Search code examples
databaseodbcdatabase-connectionteradatadatabase-administration

Teradata CLI / ODBC Login authentication : DBA Database administration / configuration / connectivity / ODBC / CLI

We moved from LDAP authentication to Active directory from MS. So right now instead of using a separate TD password we will use our workstation password. I'd like to know the why of this rather than how , which I already seemed to have.
I am using Teradata 15.00.xx ODBC driver ( we are on 15.1xxx Server ) and these are the available logon as per doc .On my ODBC settings I dont not have a drop-down for NTLM% rest of 'em are there 

mechanisms


Mechanism

Specify the desired security checking mechanism.

Apple OS X supports only TD2 and LDAP.

Kerberos (KRB5), Kerberos Compatibility (KRB5C), NT LAN Manager (NTLM), and NT LAN Manager Compatibility (NTLMC).

Valid Mechanism values are:



•  

Empty - the same as omitting the keyword.




•  

TD1 - selects Teradata 1 as the Authentication Mechanism. Username and password are required.




•  

TD2 - selects Teradata 2 as the Authentication Mechanism. Username and password are required.




•  

LDAP - selects Lightweight Directory Access Protocol (LDAP) as the Authentication Mechanism.

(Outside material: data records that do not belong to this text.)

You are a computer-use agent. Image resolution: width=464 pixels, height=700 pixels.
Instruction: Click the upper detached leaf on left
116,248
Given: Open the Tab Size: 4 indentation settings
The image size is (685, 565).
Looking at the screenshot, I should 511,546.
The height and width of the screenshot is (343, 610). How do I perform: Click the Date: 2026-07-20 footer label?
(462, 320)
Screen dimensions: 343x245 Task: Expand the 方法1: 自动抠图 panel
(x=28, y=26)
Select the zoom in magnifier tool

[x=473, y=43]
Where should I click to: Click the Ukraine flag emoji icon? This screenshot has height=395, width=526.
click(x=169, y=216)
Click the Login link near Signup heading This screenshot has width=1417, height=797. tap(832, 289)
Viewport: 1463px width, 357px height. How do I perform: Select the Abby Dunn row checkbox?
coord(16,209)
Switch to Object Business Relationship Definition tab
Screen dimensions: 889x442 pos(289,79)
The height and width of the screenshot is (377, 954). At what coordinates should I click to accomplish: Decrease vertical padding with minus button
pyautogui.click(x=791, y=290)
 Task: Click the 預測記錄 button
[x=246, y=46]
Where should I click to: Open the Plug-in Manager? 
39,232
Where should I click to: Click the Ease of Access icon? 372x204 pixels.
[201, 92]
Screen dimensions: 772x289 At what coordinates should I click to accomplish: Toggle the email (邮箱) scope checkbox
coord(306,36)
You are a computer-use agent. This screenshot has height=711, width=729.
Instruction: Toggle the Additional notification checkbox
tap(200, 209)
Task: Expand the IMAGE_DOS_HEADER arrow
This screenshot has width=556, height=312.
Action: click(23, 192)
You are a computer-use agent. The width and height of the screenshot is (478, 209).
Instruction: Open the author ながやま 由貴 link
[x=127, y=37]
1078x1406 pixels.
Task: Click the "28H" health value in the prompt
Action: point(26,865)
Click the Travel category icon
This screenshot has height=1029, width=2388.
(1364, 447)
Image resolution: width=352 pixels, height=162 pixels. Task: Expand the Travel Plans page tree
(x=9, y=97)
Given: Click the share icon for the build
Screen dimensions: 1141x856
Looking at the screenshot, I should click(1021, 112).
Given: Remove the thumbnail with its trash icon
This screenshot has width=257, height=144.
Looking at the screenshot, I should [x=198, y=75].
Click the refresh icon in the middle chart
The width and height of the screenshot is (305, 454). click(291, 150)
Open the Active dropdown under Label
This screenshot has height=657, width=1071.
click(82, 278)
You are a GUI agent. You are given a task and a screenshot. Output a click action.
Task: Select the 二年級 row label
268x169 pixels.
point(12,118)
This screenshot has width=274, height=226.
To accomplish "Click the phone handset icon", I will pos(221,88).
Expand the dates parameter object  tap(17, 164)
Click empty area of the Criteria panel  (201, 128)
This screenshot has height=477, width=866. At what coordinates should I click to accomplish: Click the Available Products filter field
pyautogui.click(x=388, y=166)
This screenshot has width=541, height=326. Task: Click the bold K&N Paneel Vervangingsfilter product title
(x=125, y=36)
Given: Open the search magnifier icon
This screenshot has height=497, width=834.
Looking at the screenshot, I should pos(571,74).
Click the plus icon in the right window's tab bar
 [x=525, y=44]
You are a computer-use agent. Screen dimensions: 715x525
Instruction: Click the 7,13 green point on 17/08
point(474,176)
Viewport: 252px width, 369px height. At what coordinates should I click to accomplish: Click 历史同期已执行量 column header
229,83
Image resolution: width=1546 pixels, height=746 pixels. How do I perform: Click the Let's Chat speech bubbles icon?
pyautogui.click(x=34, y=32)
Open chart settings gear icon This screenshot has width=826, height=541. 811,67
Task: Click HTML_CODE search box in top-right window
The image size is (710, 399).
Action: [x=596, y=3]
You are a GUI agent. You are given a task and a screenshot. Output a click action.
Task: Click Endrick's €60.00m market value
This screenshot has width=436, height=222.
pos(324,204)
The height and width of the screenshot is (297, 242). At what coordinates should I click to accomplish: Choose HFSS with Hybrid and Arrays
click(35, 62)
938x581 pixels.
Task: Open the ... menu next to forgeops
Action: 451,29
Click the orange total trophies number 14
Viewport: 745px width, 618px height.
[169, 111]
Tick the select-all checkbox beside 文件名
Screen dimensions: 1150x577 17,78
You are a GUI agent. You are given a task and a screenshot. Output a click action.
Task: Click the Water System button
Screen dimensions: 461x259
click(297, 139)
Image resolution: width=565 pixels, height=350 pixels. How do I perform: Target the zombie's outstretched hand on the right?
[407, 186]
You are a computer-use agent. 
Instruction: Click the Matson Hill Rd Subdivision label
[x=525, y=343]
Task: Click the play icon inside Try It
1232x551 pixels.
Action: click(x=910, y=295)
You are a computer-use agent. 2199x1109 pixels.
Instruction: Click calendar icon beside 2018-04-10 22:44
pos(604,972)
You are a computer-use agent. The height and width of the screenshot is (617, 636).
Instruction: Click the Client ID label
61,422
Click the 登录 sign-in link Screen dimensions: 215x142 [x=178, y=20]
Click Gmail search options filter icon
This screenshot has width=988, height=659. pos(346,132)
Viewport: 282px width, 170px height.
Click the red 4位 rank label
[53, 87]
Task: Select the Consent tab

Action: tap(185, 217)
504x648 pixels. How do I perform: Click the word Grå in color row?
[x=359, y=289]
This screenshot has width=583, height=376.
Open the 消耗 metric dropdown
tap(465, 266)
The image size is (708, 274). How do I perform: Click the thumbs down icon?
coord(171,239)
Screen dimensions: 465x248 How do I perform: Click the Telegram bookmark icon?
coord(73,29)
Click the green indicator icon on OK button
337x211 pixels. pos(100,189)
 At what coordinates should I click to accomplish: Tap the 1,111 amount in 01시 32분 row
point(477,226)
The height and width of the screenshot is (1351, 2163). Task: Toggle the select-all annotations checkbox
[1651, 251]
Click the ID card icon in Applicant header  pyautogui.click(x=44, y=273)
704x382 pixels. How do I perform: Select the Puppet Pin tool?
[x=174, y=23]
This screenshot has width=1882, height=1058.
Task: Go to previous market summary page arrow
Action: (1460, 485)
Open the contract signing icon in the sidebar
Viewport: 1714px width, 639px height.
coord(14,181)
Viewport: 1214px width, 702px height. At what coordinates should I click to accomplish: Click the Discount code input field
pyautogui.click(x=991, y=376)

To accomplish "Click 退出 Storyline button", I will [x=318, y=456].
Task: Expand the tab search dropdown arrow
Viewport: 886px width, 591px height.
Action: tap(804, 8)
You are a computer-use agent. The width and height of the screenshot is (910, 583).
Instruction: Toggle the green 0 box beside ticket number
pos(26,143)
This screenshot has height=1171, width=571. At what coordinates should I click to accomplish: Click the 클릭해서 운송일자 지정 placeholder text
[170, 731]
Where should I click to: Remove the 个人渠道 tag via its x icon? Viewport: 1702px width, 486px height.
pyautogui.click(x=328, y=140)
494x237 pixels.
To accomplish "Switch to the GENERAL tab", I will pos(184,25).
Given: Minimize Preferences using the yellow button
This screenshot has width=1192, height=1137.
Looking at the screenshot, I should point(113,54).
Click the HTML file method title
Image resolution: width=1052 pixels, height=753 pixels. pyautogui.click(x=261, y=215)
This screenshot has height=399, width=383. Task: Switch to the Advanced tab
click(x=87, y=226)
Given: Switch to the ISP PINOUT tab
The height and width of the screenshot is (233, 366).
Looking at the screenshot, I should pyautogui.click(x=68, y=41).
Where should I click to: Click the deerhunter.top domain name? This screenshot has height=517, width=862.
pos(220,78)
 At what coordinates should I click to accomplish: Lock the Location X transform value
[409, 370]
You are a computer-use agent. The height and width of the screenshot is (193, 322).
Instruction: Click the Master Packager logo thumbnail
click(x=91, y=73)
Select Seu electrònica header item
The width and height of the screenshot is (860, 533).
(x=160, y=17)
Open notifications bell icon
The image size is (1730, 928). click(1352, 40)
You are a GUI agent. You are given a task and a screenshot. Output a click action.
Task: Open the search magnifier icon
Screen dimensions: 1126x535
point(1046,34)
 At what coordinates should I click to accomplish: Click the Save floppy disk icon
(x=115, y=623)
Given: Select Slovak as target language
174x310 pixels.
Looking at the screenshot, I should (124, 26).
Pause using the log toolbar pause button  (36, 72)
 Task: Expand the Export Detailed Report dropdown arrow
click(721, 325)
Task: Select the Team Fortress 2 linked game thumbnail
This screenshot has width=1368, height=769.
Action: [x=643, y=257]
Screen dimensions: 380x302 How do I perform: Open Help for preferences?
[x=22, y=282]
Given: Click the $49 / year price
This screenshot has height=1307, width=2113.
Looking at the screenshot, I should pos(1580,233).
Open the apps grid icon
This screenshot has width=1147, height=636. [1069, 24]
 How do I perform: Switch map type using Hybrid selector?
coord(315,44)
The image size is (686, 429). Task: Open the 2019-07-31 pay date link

The application provides the username and password.




•  

KRB5 - selects Kerberos (KRB5) on Windows clients working with Windows servers. To logon using KRB5, the user needs to supply a domain, username, and password. The domain is specified by setting the username to MyUserName@MyDomain.




•  

NTLM - selects NTLM on Windows clients working with Windows servers. The application provides the username and password.

When we were on LDAP - we chose LDAP from the drop down and stuck in a TD user/pass & all was well.After moving to MS active directory we still do have to use LDAP followed by workstation username / password and it will work fine. Question was even after we migrated to MS active directory why does the drop-down for LDAP still apply. Other mechanisms wont work.Some of em give Invalid credential errors while others will give spit out some weird byte code and quit

Solution

  • NTLM has been replaced by Windows Kerberos. NTLM in the Teradata client is provided for backward compatibility. Active Directory can be configured to use either LDAP or Kerberos as the protocol used to complete authentication tasks. In your environment, LDAP is the protocol being used to query the directory services provided by Active Directory.